Соблазны несвободы. Интеллектуалы во времена испытаний — страница 23 из 41

Затем начинаются перемены. От связи рассказчика с дочерью домохозяйки рождается сын Эрио. Мальчик растет в полном единстве с природой, водя особенно тесную дружбу с ланцетными гадюками; позже, когда к власти в этом краю приходит Старший лесничий со своими подручными, гадюки спасают героям жизнь. Сопровождая описание всевозможными сентенциями («когда человек теряет опору, им начинает управлять страх, и в его вихрях он двигается вслепую»), рассказчик вместе с братом Ото исследует мир, где правит Старший лесничий. Тот смог утвердить свою власть, поскольку «отмерял страх малыми дозами, которые постепенно увеличивал и целью которых был паралич сопротивления». Когда герои набредают на Кёппельсблеек, «место расправы», открывшееся им «в полном своем бесстыдстве», доза оказывается более чем ощутимой. Но даже открытие места пыток и казней почти не меняет тональности повествования. Правда, рассказчик признается, что «увидел там вещи, гнусность которых заставила [его] побледнеть», но это не мешает сообщить, что он, «прежде чем отойти ко сну, еще раз навестил золотистую лилию. Тонкие тычинки уже облетели, золотисто-зеленое дно чашечки покрылось пятнышками пурпурной пыльцы».

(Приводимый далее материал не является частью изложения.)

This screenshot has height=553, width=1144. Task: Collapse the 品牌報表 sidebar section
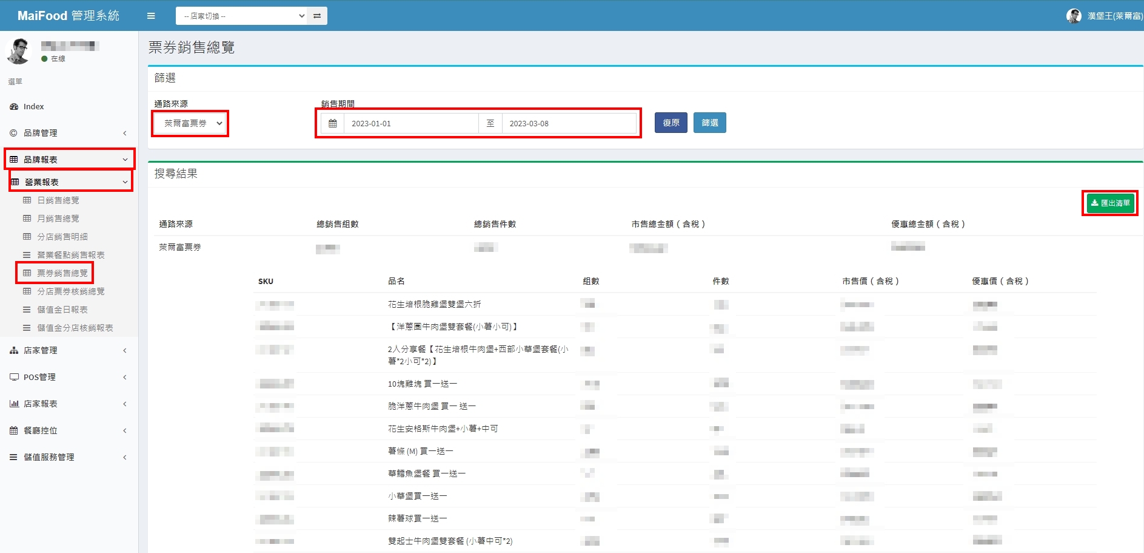pos(69,160)
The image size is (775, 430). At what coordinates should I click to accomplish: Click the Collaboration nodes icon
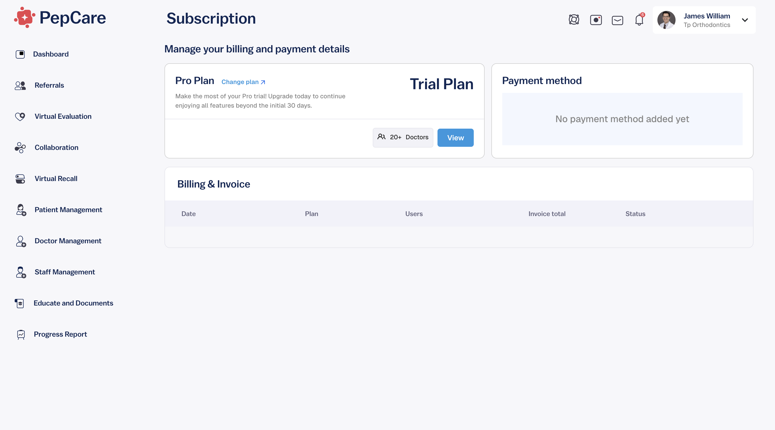[20, 148]
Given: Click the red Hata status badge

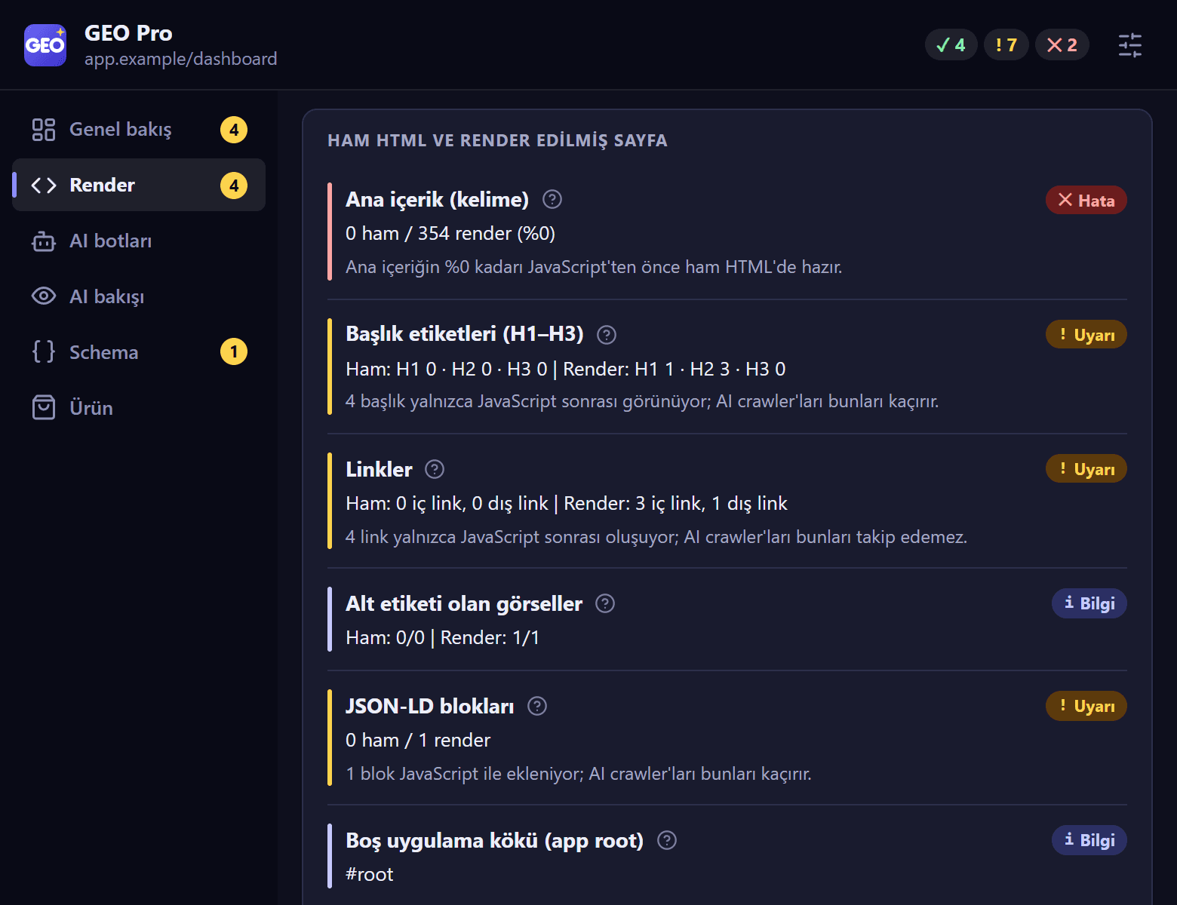Looking at the screenshot, I should 1086,200.
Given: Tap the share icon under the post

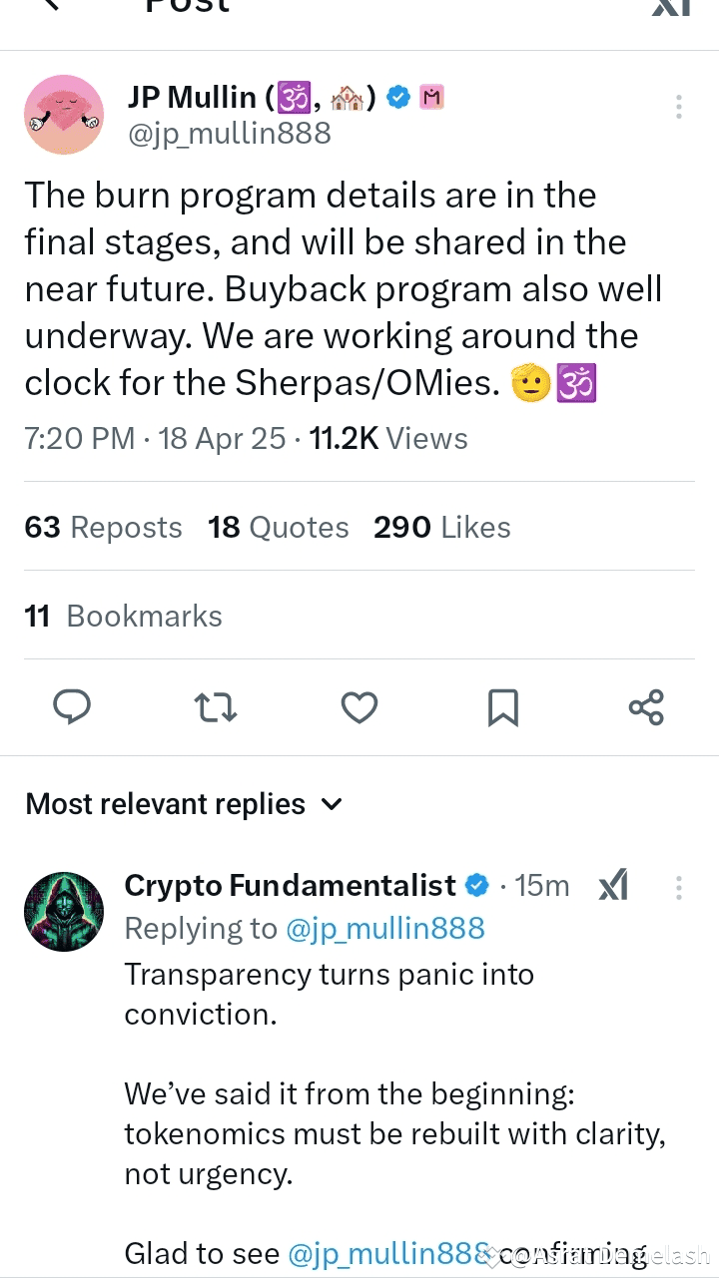Looking at the screenshot, I should (646, 707).
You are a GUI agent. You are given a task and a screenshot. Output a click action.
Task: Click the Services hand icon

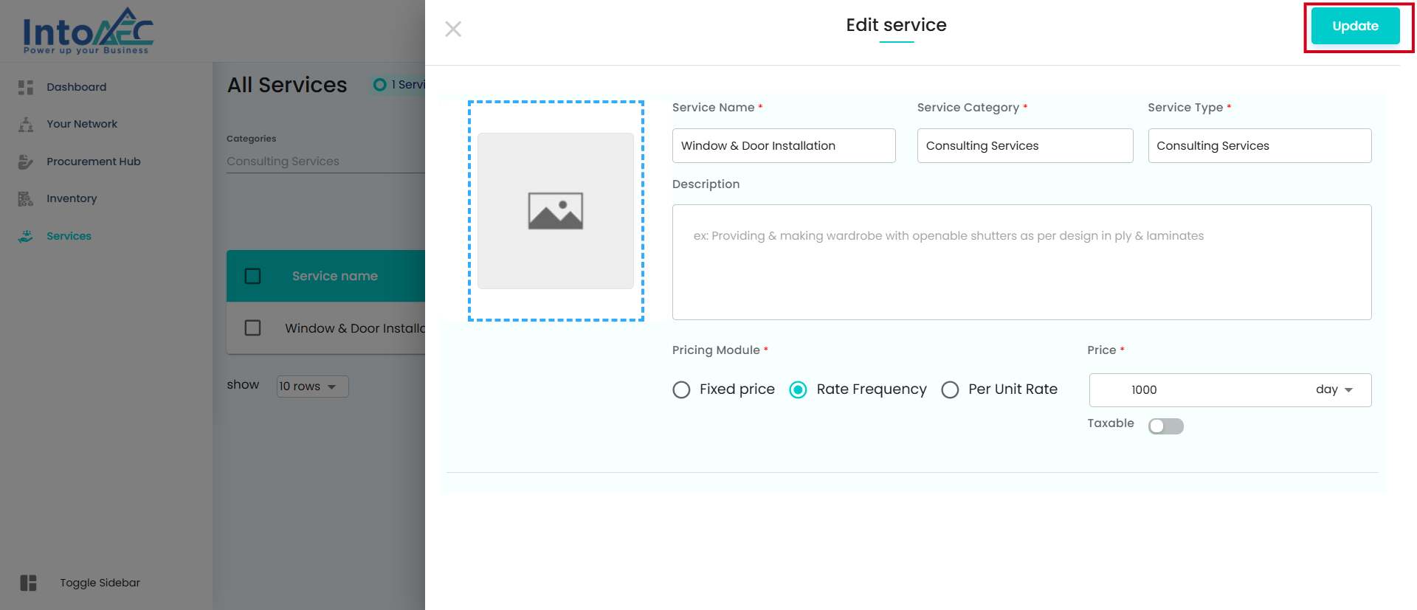(x=26, y=236)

Так или иначе, Кёппельсблеек — предвестие беды. Повесть достигает кульминации в сцене бесконечно жестокого ночного сражения. Старший лесничий бросает в бой не только лесников, но и охотничьих псов. Им не в силах противостоять гибкие борзые, защищающие рассказчика и его друзей. В темном лесу разметаны лоскуты человеческой кожи и оторванные члены тела. Но, утверждает рассказчик, «среди нас встречаются еще благородные люди, в чьих сердцах живо и подтверждается знание великого порядка». Он приносит клятву перед отрубленной головой мужественного «князя», которую сохраняет в амфоре. «Лучше одиноко пасть со свободными, чем подниматься к триумфу с холопами». Рассказчик остается в живых. Его сын Эрио натравливает ланцетных гадюк на вражеских псов. Успев сжечь коллекцию трав, рассказчик вместе с братом Ото бежит из Рутового скита к морской гавани. Там они встречают старого знакомого Биденхорна, коменданта прибрежной крепости, которому рассказчик спас жизнь в Альта Плане. Пришла очередь Биденхорна платить услугой за услугу. На его корабле рассказчик спасается от резни и плывет обратно в Альта Плану. Конец повести: «Мы вошли через широко открытые ворота, словно в мир отчего дома».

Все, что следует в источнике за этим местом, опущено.